My Lords, we have heard a series of extremely thoughtful and well-considered speeches, which underlines the fact that we need a full day’s debate on Ukraine very early in the new year.
If your Lordships had any doubt about the terrible things that we are facing, please go across to Portcullis House, where, within the parliamentary precinct, there is the most extraordinarily shocking exhibition of war crimes, opened by the brave Madam Zelenska only two days ago. However doubting you might be, that will reinforce that we face something evil. This is why I am particularly glad that this debate was introduced by a profound Christian thinker, the noble and right reverend Lord, Lord Harries, who has done so much for this country over so long.

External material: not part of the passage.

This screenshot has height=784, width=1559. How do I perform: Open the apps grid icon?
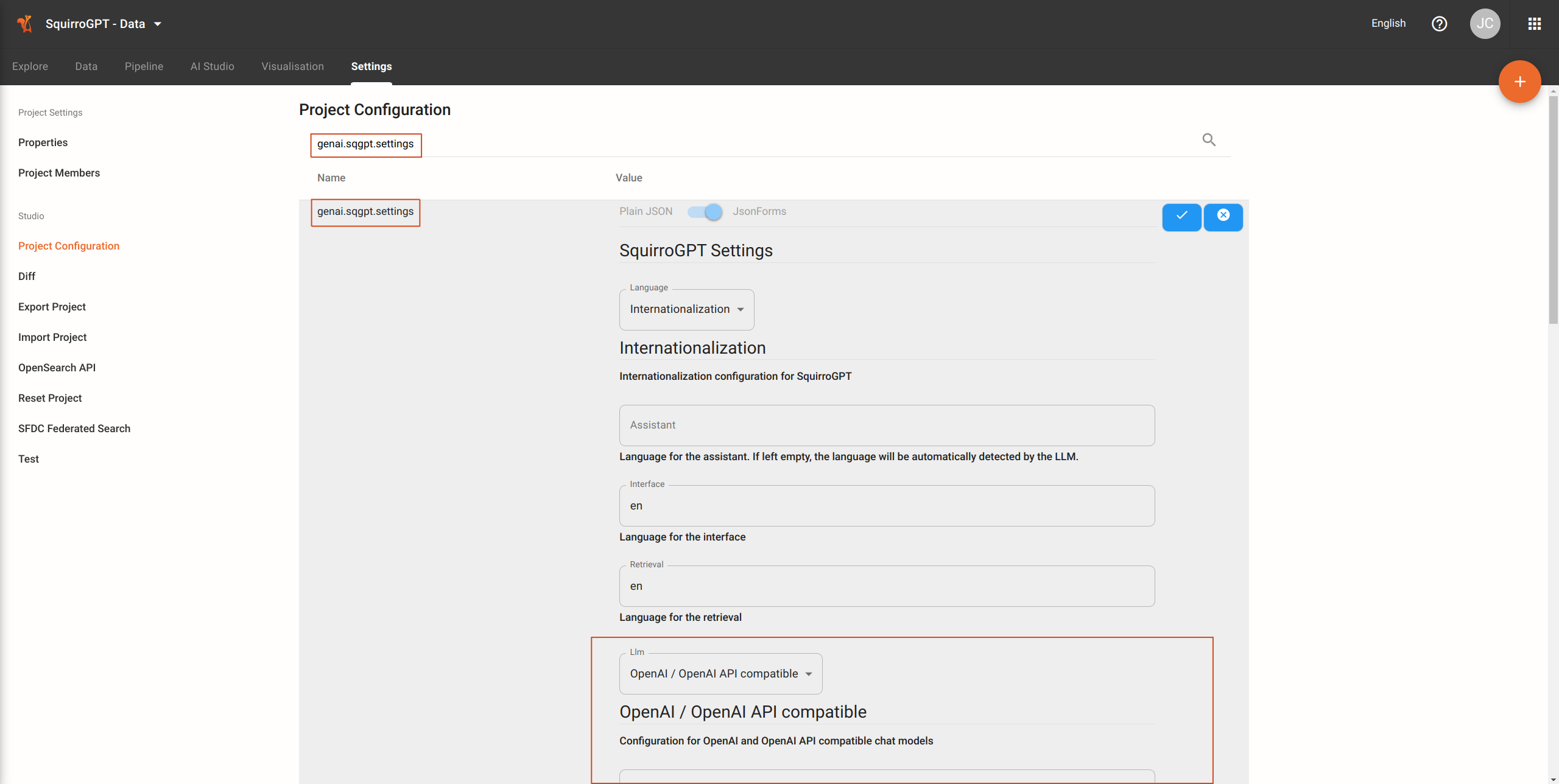point(1534,24)
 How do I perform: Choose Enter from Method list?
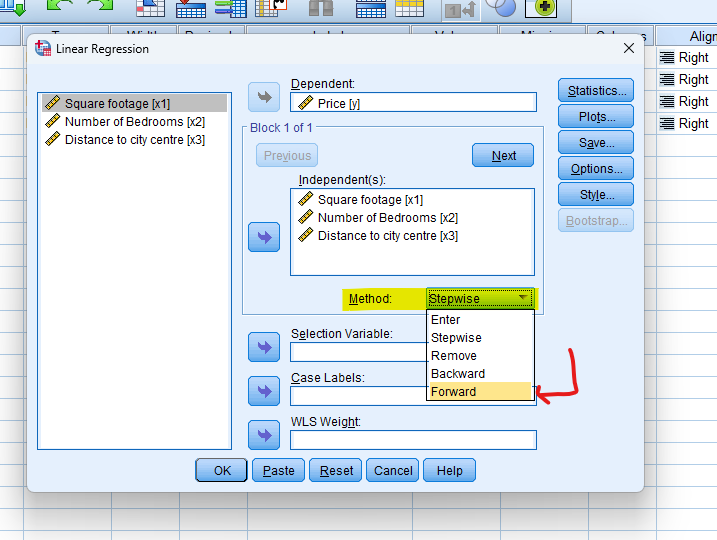446,319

We have to exploit modern contrivances—24-hour news and even social media, which I hate so much—to get across to the Russian people that they are not our enemy. Their enemy is their leader. We have to get across to them that they need fear nothing about their national security.
Both the noble Lord, Lord Campbell-Savours, and my noble friend Lady Meyer referred to the last war. Anybody who has been to Russia and talks to Russians knows that that spectre of the 27 million dead, which helped to mould their national character, will not go away, and they need to feel security. But the security that they need cannot be provided by a megalomaniac dictator. Somehow, we have to get this across to them, and to get it across to a people who have no infrastructure of democracy. Apart from the brief experiment before the Bolshevik revolution, they have lived in an absolutist regime for centuries, and they are living under a tsar now.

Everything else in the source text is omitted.